**INSTRUCTIONS FOR THE TASK**
Filter the records below for the word "axis". Keep each line that has it.

● ● ●

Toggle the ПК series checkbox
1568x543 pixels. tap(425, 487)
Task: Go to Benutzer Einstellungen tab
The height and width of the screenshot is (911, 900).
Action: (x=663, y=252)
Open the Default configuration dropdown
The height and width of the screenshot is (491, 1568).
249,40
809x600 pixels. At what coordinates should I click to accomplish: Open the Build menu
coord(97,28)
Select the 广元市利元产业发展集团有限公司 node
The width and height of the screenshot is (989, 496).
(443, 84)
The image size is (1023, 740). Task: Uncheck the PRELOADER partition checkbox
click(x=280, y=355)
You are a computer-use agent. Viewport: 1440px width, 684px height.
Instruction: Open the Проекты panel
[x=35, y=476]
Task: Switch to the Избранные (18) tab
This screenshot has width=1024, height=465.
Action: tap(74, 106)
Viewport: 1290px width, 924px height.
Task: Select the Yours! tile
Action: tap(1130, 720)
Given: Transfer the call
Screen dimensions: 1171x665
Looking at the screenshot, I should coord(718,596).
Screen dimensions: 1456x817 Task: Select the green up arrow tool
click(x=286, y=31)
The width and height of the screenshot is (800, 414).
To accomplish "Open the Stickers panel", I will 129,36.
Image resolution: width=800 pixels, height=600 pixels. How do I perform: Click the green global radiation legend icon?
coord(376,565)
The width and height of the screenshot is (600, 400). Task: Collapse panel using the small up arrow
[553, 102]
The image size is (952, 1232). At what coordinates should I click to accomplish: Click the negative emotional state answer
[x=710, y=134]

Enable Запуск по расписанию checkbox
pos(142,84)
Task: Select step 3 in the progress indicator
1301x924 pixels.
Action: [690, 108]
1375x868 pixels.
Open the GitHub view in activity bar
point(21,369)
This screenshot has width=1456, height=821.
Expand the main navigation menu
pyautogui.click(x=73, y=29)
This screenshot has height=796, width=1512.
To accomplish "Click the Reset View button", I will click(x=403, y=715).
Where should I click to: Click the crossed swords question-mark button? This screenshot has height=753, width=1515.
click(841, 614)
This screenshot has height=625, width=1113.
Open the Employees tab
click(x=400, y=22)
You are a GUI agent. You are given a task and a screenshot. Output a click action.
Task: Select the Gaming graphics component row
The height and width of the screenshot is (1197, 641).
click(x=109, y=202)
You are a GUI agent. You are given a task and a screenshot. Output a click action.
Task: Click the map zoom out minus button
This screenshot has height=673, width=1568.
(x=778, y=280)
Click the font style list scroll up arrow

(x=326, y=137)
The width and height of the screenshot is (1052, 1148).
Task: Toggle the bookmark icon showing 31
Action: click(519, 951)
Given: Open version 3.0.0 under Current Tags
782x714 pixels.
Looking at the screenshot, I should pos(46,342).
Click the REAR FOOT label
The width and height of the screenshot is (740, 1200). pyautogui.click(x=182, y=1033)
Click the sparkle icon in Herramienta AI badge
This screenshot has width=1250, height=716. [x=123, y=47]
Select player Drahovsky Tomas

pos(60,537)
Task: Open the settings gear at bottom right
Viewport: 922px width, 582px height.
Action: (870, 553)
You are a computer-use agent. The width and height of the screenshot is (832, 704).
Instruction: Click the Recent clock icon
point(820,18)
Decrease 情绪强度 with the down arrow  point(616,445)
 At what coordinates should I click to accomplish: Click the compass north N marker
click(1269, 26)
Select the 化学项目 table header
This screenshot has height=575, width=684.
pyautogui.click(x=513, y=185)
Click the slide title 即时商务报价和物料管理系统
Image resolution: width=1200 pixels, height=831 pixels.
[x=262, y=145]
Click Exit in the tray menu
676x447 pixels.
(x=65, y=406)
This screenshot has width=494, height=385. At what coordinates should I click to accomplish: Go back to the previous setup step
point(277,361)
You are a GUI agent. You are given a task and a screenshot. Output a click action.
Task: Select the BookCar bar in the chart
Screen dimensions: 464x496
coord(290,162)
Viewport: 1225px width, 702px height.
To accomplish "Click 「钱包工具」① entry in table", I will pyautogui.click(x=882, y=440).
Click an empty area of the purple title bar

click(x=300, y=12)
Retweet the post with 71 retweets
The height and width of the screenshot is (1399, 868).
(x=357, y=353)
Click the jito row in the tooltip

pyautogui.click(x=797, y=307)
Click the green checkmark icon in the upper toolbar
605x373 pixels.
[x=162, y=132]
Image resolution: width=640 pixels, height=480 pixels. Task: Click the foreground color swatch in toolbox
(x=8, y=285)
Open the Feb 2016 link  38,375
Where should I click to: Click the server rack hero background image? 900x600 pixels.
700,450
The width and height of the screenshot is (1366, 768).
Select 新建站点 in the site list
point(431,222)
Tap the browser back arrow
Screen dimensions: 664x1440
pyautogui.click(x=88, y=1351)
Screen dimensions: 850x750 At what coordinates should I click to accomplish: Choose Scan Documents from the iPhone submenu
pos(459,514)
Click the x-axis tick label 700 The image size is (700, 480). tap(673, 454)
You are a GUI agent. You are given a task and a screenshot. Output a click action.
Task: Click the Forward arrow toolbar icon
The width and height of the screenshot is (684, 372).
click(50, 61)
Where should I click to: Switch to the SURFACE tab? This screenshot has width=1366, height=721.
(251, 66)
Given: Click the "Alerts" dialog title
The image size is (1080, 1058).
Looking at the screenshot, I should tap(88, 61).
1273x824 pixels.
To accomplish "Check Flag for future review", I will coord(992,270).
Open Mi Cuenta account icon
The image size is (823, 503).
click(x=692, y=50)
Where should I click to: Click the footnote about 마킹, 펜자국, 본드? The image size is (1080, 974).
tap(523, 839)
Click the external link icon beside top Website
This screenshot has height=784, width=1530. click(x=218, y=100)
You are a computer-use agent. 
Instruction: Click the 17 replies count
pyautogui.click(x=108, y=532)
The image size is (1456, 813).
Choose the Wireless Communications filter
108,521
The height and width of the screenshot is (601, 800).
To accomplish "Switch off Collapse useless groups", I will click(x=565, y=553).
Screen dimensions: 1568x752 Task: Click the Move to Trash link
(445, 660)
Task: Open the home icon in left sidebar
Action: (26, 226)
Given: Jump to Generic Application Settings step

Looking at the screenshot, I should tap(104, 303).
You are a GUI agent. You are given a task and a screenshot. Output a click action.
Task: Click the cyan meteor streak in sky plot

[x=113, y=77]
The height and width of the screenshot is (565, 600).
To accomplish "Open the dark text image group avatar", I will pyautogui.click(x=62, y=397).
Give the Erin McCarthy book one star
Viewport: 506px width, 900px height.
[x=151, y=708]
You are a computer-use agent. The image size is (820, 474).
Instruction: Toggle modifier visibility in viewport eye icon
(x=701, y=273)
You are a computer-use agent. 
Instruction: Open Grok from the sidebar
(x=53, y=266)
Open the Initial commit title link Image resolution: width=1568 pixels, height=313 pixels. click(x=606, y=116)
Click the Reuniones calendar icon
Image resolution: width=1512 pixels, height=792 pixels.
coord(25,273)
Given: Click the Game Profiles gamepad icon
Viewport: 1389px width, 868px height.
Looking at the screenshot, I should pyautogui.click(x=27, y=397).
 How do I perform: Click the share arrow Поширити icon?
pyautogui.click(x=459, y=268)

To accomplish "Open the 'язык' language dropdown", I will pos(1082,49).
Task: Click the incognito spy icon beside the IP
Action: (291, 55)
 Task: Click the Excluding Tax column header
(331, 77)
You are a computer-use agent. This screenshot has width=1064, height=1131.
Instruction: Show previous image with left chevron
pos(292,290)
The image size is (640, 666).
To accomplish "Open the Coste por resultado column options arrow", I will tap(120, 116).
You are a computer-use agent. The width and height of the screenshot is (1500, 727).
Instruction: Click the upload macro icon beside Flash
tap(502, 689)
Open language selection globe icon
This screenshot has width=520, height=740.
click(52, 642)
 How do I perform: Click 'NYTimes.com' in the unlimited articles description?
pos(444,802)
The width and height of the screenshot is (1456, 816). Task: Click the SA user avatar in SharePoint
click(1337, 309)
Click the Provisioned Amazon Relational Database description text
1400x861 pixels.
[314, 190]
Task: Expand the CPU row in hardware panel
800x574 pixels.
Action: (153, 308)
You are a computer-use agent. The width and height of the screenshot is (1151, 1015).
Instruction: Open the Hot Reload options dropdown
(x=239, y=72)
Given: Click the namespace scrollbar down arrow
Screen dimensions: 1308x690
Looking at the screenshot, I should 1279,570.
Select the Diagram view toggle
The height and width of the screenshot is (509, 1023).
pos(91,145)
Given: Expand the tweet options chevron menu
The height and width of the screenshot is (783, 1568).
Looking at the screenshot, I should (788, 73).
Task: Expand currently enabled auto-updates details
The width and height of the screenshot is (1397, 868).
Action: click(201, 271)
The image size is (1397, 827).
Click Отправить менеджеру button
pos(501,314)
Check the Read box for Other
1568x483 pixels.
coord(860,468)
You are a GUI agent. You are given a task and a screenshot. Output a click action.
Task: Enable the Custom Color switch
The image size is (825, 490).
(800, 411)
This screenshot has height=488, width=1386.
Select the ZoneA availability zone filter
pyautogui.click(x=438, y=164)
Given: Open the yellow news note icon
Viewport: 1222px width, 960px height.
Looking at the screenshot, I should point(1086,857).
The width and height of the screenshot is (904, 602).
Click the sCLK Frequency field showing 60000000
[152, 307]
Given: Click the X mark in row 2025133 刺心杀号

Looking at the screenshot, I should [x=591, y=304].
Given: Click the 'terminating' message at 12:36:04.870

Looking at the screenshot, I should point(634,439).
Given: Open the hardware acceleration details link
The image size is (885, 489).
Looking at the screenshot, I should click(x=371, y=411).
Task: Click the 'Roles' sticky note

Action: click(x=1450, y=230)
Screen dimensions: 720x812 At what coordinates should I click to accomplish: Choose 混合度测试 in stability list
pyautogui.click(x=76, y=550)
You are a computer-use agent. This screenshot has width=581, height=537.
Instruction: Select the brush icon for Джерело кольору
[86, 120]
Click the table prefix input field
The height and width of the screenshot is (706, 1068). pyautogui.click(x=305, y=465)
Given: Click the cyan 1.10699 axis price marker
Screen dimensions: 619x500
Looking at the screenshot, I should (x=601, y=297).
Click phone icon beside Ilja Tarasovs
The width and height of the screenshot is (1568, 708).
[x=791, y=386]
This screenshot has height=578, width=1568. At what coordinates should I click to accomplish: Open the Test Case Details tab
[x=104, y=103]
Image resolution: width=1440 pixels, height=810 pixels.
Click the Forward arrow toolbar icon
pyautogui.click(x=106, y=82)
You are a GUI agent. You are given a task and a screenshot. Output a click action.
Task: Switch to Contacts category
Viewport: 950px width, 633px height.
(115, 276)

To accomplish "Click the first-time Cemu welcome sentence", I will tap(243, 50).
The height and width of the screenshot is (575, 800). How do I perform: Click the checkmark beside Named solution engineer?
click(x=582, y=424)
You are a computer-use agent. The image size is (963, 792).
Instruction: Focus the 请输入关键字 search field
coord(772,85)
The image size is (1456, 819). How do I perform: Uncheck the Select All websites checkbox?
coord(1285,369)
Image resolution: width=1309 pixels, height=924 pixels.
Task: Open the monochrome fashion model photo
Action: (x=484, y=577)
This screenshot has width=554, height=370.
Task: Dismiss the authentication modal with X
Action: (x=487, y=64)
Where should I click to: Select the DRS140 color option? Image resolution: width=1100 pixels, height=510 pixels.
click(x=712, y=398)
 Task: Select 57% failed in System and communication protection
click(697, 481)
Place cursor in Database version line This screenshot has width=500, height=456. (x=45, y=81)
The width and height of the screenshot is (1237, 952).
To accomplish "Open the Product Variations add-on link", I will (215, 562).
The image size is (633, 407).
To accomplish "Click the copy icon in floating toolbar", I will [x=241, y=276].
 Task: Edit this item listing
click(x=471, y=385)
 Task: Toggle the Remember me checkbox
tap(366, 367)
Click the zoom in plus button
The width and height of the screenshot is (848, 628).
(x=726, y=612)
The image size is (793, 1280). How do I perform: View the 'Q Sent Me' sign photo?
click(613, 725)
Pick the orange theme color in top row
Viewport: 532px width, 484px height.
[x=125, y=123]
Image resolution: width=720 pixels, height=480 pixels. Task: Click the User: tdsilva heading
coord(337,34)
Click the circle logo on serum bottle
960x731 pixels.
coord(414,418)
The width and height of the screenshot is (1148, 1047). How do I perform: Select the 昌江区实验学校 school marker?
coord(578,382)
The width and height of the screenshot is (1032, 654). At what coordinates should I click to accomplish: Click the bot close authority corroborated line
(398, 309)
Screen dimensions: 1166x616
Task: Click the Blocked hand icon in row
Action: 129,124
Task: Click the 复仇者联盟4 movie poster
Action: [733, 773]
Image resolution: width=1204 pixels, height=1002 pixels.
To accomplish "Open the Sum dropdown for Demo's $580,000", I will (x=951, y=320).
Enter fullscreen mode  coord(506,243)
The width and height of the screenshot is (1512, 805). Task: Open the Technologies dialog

● ● ●

**SOLUTION BELOW**
Click the x-axis tick label 700 The image size is (700, 480). tap(673, 454)
Given: Click the cyan 1.10699 axis price marker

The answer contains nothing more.